Friday, November 18, 2011

HeLp me pray to our Lord to grant my wish

I cannot imagine a life without you. Because with you I found what love really is. It is something we cannot control, a feeling we can never hide. With you I felt a certain happiness. Happiness that no one can ever give me. With you I smile endlessly even though at times you may be the reason for my tears. I have one question, Could it be possibly be you and me until the end?

Dear Daniel,

I love you so much. And you know that right? I hope you would stop by here and read my blog again like how you used to do. I know we're going through the most complicated part of our relationship. But I want you to know that I`m just trying to do the best I can to keep this thing on going. But I know I will not be able to do anything by the time you make your decisions. And I am only left with an option of letting go. Without you is a whole lot crazier than with you. But the crazy moments with you are the ones I would treasure forever if ever you decided to move on and live our life on our own separate ways.

I want to let you know, that I don't want to lose you. And to live without you is the last thing I would ever wish. A life without you is like hell. I know I sound so stupid to talk like this, like saying goodbyes and all crap. I just want to be ready of what you're answer would be. I am just preparing in case I'd get hurt. I am still waiting for your answer. What ever your answer is, I would support and accept. Well I hope I meant that word "accept".

So if you would still go I will understand. And if you choose to stay I will hold your hand and never let go. I just hope you would stay.

I miss you. I miss the times we had together.

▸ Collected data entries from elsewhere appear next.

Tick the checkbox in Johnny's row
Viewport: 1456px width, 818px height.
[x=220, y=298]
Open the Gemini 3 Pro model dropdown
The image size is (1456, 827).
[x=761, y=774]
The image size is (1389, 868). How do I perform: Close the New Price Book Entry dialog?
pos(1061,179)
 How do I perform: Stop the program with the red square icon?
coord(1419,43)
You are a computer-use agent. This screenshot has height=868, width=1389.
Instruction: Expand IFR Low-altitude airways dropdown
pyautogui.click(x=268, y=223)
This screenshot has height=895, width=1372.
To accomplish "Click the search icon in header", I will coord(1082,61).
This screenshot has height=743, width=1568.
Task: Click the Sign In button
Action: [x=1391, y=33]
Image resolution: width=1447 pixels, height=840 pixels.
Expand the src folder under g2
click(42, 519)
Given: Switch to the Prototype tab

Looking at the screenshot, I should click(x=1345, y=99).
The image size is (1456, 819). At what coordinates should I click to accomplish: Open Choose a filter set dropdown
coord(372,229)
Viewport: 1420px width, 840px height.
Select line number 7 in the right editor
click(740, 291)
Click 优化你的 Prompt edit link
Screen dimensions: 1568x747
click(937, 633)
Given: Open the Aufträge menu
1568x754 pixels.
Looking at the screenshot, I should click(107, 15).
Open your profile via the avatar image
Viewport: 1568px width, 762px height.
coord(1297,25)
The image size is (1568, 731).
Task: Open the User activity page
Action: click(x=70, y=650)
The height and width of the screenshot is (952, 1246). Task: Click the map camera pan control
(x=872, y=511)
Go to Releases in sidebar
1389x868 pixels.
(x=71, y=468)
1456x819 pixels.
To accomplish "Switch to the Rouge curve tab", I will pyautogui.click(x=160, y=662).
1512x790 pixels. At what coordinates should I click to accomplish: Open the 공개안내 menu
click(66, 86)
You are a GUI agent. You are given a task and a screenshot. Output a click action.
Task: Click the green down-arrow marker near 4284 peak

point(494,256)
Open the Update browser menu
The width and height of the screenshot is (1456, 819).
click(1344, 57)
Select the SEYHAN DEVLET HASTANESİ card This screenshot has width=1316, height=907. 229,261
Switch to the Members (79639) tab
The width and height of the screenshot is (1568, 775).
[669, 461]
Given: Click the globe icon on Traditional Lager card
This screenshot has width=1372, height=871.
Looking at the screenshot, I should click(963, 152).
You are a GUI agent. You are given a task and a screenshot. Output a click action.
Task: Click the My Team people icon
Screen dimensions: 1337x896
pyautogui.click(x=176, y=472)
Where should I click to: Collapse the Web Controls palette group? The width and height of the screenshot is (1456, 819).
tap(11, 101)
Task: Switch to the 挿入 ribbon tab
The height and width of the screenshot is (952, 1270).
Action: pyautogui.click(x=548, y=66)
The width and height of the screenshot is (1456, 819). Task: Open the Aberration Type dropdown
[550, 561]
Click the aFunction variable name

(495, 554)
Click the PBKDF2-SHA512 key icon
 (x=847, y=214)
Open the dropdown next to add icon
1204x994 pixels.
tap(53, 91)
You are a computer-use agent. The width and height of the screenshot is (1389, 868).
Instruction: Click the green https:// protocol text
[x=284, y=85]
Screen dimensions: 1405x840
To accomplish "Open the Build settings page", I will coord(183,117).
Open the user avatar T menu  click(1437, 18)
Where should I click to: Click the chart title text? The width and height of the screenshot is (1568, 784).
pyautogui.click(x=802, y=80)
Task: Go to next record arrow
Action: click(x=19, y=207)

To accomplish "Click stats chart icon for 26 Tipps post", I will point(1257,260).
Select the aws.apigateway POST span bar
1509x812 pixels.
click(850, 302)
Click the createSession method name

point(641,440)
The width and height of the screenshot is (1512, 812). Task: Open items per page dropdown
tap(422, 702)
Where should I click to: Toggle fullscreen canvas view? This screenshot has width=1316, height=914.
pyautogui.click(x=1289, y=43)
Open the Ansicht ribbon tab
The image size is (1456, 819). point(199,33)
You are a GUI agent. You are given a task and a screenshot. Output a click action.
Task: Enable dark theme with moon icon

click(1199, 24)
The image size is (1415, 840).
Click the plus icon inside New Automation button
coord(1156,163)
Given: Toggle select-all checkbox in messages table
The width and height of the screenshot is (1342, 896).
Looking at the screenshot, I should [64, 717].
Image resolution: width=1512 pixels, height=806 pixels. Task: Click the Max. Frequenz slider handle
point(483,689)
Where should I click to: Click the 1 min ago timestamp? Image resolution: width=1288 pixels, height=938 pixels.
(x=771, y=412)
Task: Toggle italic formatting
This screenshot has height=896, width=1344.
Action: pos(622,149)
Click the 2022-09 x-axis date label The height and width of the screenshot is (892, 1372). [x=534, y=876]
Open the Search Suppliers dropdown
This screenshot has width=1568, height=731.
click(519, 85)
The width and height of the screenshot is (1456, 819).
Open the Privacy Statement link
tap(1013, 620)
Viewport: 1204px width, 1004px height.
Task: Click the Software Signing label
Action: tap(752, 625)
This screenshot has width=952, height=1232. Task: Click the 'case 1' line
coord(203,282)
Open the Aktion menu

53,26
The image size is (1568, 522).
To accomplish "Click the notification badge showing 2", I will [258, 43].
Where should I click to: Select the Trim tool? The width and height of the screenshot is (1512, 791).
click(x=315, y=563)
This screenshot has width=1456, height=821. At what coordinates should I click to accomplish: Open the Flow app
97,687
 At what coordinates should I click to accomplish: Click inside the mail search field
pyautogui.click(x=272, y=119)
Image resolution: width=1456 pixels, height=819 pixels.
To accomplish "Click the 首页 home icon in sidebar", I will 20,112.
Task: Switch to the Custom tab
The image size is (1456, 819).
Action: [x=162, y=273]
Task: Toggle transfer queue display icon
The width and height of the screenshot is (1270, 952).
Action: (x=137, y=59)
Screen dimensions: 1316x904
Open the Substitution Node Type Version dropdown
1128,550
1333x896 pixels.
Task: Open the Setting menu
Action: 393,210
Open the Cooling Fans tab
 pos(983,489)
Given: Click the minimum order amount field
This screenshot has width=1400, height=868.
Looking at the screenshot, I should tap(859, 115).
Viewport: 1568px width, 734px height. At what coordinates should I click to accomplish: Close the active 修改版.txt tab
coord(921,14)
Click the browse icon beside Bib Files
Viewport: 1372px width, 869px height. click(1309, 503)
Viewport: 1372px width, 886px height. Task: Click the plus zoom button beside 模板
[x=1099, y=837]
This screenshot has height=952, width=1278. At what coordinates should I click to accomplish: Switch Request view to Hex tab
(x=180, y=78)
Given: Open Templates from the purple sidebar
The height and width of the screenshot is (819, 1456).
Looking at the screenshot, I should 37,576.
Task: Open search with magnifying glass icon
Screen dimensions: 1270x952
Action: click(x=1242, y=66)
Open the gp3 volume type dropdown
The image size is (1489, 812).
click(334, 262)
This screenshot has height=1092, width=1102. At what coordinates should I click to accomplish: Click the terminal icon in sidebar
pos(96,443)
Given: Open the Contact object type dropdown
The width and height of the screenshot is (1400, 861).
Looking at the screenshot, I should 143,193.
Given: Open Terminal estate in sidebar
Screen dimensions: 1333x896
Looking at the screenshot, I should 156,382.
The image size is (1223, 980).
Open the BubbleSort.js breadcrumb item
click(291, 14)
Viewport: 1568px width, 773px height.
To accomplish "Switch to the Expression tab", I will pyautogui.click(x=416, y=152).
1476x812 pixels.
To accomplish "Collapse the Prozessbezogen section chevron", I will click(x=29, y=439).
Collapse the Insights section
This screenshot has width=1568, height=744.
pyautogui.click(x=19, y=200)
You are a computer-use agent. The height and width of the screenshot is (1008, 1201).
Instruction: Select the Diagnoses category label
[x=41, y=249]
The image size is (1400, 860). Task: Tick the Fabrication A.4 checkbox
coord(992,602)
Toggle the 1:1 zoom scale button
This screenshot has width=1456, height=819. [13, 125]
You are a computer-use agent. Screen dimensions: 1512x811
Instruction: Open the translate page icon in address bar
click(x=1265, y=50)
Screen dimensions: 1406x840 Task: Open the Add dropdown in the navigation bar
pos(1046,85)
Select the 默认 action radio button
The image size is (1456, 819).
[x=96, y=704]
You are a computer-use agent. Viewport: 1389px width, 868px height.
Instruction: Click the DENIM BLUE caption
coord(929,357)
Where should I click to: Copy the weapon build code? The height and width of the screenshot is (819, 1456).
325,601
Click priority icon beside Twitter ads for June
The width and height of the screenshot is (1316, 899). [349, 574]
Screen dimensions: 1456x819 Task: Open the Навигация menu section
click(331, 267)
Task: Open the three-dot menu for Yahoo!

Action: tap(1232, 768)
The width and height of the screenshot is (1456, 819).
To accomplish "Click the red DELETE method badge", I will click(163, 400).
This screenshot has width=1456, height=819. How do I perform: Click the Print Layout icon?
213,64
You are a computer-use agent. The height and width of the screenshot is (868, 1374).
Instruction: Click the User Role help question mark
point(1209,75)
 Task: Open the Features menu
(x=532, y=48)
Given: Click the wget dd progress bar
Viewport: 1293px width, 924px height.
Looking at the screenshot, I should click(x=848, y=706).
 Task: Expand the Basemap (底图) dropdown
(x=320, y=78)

I miss those days you bully me like your sister, you hang out with me like your brother, you care for me like your mother and respect me like your father and annoy me like your best friend. I miss you Daniel, I miss you a lot. Please stay.

I know we cannot always get what we want and/or need. But what if I say I really need it badly? Will it be given to me? Why does it happen to some people and why not to me too? I am only asking for one thing. One thing but it's all that I would ever want. I need him and I want him, so please help me lord to fight this loneliness and take this pain away. Cause I am truly madly crazily in love with him.